Stored data entries:
--- --- ---

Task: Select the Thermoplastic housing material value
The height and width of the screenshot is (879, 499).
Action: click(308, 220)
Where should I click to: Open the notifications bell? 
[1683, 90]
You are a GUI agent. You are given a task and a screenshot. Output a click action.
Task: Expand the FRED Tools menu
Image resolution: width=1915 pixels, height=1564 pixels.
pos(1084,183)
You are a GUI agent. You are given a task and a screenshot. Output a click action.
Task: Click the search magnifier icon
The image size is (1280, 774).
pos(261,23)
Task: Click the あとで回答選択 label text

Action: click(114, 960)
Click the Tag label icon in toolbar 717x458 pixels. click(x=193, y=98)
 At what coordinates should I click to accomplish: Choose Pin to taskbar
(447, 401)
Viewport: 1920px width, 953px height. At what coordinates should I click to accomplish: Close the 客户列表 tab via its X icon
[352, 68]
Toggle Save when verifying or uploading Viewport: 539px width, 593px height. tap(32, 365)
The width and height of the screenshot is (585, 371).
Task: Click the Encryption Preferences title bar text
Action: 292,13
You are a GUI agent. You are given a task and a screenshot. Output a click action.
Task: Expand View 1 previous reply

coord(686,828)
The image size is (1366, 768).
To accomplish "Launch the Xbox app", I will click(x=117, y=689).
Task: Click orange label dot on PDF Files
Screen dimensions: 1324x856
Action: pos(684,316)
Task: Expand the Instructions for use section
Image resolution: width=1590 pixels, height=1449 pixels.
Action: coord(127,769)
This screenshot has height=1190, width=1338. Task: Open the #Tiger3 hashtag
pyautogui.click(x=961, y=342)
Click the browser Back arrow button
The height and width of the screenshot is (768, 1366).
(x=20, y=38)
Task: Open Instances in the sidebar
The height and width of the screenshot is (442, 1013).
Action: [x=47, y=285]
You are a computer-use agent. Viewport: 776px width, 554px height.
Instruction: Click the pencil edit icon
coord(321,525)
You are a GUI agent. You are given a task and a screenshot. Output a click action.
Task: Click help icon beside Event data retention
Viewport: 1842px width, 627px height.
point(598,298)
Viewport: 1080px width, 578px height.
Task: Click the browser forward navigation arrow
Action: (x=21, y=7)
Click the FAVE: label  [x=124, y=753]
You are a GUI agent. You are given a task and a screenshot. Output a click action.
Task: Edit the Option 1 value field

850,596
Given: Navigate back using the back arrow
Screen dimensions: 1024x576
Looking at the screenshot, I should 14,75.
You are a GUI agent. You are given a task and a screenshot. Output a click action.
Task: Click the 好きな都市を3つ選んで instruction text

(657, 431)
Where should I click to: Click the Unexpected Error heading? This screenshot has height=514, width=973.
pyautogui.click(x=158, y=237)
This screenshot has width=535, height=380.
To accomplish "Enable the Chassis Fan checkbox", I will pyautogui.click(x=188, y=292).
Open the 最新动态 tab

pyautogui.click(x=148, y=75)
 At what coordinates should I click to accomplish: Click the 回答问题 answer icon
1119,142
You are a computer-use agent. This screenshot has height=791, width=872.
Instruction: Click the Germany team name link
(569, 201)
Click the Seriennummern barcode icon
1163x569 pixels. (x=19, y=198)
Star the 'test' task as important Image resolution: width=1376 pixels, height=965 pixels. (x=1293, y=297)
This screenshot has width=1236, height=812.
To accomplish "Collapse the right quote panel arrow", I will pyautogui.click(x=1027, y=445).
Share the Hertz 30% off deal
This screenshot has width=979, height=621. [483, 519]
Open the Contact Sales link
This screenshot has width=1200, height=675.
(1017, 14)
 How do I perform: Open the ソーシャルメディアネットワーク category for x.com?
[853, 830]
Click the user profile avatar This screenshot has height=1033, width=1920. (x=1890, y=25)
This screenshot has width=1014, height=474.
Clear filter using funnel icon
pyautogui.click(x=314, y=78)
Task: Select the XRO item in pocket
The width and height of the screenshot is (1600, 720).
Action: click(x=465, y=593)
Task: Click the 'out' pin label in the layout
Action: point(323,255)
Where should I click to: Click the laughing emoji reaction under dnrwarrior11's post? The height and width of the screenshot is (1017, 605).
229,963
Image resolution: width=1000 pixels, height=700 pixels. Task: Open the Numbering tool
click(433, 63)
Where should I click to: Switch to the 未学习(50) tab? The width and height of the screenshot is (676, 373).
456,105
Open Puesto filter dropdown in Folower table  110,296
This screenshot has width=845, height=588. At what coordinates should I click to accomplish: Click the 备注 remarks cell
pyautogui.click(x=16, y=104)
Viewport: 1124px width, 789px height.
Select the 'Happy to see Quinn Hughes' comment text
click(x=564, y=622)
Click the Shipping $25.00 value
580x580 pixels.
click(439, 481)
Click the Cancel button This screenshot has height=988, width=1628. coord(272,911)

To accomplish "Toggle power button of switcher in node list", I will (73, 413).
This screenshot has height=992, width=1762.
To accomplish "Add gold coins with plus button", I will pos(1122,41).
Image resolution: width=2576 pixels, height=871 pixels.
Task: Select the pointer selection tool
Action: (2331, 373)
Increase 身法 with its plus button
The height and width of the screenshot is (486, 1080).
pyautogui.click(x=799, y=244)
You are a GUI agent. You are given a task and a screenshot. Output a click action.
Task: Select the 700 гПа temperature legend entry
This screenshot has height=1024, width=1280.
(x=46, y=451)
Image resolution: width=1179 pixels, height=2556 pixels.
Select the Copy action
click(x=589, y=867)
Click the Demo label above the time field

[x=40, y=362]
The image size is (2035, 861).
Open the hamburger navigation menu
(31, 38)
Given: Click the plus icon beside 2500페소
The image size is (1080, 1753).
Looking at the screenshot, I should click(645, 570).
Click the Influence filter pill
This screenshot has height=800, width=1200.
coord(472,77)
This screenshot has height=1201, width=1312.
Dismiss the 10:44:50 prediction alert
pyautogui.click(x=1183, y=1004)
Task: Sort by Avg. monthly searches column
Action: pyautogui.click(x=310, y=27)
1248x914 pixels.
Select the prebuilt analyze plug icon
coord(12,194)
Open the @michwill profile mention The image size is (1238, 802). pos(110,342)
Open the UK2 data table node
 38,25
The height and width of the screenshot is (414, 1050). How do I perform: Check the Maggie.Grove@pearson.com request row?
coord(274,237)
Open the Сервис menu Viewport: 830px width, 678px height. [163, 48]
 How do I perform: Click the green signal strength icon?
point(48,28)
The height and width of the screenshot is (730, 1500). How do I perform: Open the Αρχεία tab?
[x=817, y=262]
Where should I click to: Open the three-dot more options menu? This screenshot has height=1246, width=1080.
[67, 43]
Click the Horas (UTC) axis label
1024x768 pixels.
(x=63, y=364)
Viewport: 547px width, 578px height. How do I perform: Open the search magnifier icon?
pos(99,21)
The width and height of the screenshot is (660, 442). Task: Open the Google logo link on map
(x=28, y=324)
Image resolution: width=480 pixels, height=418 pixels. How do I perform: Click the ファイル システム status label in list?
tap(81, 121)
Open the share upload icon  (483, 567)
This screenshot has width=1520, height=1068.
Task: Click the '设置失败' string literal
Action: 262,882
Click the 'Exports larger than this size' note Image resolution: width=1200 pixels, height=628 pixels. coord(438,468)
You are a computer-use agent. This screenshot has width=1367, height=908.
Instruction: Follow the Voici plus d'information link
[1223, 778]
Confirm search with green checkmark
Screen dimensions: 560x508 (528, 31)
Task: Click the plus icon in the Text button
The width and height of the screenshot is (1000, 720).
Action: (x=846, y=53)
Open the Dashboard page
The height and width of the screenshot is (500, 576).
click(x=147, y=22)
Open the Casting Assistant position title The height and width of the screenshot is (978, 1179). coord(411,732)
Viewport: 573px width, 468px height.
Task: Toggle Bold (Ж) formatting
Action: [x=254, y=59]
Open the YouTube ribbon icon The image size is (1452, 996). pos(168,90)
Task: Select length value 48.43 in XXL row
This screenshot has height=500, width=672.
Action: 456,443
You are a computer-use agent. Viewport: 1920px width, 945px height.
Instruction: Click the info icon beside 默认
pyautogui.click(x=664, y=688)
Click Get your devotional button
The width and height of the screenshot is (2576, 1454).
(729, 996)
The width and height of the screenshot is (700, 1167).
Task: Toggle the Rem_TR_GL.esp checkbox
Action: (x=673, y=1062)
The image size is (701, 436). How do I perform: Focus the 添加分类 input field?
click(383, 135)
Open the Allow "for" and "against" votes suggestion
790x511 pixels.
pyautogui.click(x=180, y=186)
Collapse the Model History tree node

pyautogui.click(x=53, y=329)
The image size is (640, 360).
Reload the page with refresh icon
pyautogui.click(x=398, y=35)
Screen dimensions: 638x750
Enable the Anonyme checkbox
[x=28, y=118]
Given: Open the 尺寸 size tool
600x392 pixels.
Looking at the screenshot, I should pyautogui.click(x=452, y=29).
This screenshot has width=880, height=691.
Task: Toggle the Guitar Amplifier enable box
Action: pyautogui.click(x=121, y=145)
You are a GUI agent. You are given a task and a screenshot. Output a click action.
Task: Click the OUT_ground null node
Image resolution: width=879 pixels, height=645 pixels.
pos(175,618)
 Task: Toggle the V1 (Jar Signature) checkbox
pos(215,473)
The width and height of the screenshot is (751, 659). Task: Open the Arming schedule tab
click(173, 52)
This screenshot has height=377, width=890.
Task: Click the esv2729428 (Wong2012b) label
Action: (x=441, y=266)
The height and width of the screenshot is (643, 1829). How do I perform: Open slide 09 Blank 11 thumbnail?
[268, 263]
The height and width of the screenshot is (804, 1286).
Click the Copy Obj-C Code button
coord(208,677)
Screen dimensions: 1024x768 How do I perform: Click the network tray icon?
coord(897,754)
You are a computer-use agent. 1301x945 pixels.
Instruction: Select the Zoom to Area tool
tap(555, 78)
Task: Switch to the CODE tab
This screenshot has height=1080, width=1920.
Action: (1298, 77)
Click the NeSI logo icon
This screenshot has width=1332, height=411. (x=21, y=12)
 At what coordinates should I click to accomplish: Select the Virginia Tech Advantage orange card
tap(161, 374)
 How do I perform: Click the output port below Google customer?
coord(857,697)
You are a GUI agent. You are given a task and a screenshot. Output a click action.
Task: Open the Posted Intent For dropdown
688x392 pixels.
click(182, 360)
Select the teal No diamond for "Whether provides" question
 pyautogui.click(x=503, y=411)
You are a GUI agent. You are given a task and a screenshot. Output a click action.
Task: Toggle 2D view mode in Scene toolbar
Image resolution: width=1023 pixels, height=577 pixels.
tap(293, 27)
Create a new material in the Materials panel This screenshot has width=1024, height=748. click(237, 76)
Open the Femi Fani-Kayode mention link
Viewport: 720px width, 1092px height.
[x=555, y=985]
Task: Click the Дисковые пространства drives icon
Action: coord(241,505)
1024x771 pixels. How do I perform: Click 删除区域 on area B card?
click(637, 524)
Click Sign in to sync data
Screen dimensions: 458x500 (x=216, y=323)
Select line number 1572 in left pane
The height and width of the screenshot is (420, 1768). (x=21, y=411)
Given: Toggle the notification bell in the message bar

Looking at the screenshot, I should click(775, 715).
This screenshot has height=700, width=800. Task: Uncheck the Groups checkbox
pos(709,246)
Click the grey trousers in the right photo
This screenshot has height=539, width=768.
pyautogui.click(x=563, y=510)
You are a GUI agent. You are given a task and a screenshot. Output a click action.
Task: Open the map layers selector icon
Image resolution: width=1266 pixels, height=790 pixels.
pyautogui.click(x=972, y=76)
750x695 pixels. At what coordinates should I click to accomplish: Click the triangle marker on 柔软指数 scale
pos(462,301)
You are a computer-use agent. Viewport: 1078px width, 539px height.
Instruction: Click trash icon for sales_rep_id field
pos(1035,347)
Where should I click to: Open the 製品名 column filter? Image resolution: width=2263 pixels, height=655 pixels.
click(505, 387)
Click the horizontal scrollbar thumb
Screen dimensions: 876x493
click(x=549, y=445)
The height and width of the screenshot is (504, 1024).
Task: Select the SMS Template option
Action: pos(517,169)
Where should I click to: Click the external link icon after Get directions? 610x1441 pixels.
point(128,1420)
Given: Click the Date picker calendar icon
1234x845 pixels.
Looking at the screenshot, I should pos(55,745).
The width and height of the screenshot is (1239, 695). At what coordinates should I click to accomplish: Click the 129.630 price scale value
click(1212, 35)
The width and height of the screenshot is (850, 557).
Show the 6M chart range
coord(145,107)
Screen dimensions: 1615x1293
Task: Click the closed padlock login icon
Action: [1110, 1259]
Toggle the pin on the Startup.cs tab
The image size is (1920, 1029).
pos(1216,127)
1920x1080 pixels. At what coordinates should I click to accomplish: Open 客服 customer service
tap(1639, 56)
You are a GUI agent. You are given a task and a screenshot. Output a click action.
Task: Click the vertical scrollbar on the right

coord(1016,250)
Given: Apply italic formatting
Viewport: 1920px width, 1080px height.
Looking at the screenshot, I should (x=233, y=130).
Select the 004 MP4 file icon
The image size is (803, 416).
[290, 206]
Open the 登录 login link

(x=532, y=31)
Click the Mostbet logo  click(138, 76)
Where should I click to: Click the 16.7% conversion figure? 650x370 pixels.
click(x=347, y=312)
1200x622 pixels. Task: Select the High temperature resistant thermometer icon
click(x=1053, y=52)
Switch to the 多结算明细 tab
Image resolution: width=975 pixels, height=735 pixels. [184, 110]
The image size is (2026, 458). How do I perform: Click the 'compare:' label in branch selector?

--- --- ---

> Exercise requirements: Reproduce exactly the section above that begins at the line containing "Open the share" and ends at the line containing "Task: Click the plus icon in the Text button", leaving out all other lines.

> Result of this exercise:
Open the share upload icon  (483, 567)
This screenshot has width=1520, height=1068.
Task: Click the '设置失败' string literal
Action: 262,882
Click the 'Exports larger than this size' note Image resolution: width=1200 pixels, height=628 pixels. coord(438,468)
You are a computer-use agent. This screenshot has width=1367, height=908.
Instruction: Follow the Voici plus d'information link
[1223, 778]
Confirm search with green checkmark
Screen dimensions: 560x508 (528, 31)
Task: Click the plus icon in the Text button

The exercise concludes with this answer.